Conference | workshop
Motherhood and Unfreedom in the Islamicate World
- Date
- Wednesday 4 June 2025
- Address
- Allard Pierson
Oude Turfmarkt 127-129
Amsterdam - Room
- volgt
Workshop
The intersection between slavery and gender shaped the history of early Islam; the seventh-century conquests brought a large number of slaves into the Islamicate world. Over the course of subsequent centuries these women gave birth to an increasingly large number of elite Muslim children, whose birth-circumstances had far-reaching implications for family structure, gender roles, and rulership. Simultaneously, the emergence of Islam brought changes to enslaved women, who, unlike their pre-Islamic counterparts, had clearer rights in terms of their children's paternity, could not be sold once they bore children, and were theoretically granted freedom upon their master's death. By the mid-eighth century, the Abbasid caliphs, Umayyad amīrs of al-Andalus, and Twelver Shi’i Imams were predominantly born to concubine mothers. Endogamous marriage (marrying within one’s family) amongst elites further represents a shift away from the maternal family and prosopographical research has shown a sharp increase in concubinage, especially in genealogical records.

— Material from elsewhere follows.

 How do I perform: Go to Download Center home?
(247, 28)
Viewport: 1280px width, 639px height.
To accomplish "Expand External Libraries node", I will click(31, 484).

![Kitāb al-Diryāq in the BnF (MS Arabe 2964), dated 1198 CE](/binaries/content/gallery/ul2/main-images/humanities/research-projects/embedding-conquest/kit_b_al-diry_q__btv1b8422960m.jpeg/kit_b_al-diry_q__btv1b8422960m.jpeg/d700xvar)
Call for papers
This workshop aims to bring together scholars working on women, unfreedom, gender, and households in the Islamicate world (and beyond) to explore how these factors intersected and shaped women’s lives. Through an interdisciplinary lens, the workshop will interrogate the roles that enslaved and free women played in shaping power dynamics, kinship structures, and societal norms. By focusing on both the visible and invisible contributions of women, the workshop seeks to reevaluate the historical record and push the boundaries of current scholarship. Given the collaboration of the Allard Pierson (Amsterdam) we strongly encourage the participation of researchers who engage with material culture in order to shed light on the dynamics of unfreedom. We invite applications from scholars working inside and outside the field of Islamic studies and welcome contributions investigating unfreedom and motherhood from comparative perspectives (Byzantine, Latin Christendom, Indian Ocean, Central Asia etc.)
Some guiding questions include: How did enslaved women influence family structures, societal views on marriage and sexuality, and ideologies of rulership? How did genealogical shifts challenge notions of Arab nobility? What role did the maternal family play, and is there evidence for matrilineal influence in early Islamic society? What was the experience of unfree mothers? What legal avenues existed for enslaved women to assert agency, and how do male-written sources depict or omit their presence? How did enslavement and multi-lingualism interact?
Ultimately, this workshop hopes to open new pathways for understanding gender, slavery, and the household, contributing to a more nuanced history of early Islam.
Please submit abstracts of up to 500 words to this email address no later than March 15: embodiedimamate@gmail.com
Organizers
This workshop is organized by Dr. Zahra Azhar and Dr. Leone Pecorini-Goodall, and supported by ERC Horizon Starting Grant Project, “Embodied Imamate: Mapping the Development of the Early Shiʿi Community 700-900 CE (ImBod),” grant number 101077946, led by Dr. Edmund Hayes with the generous support of the Allard Pierson and their collaborative partner, the National Slavery Museum.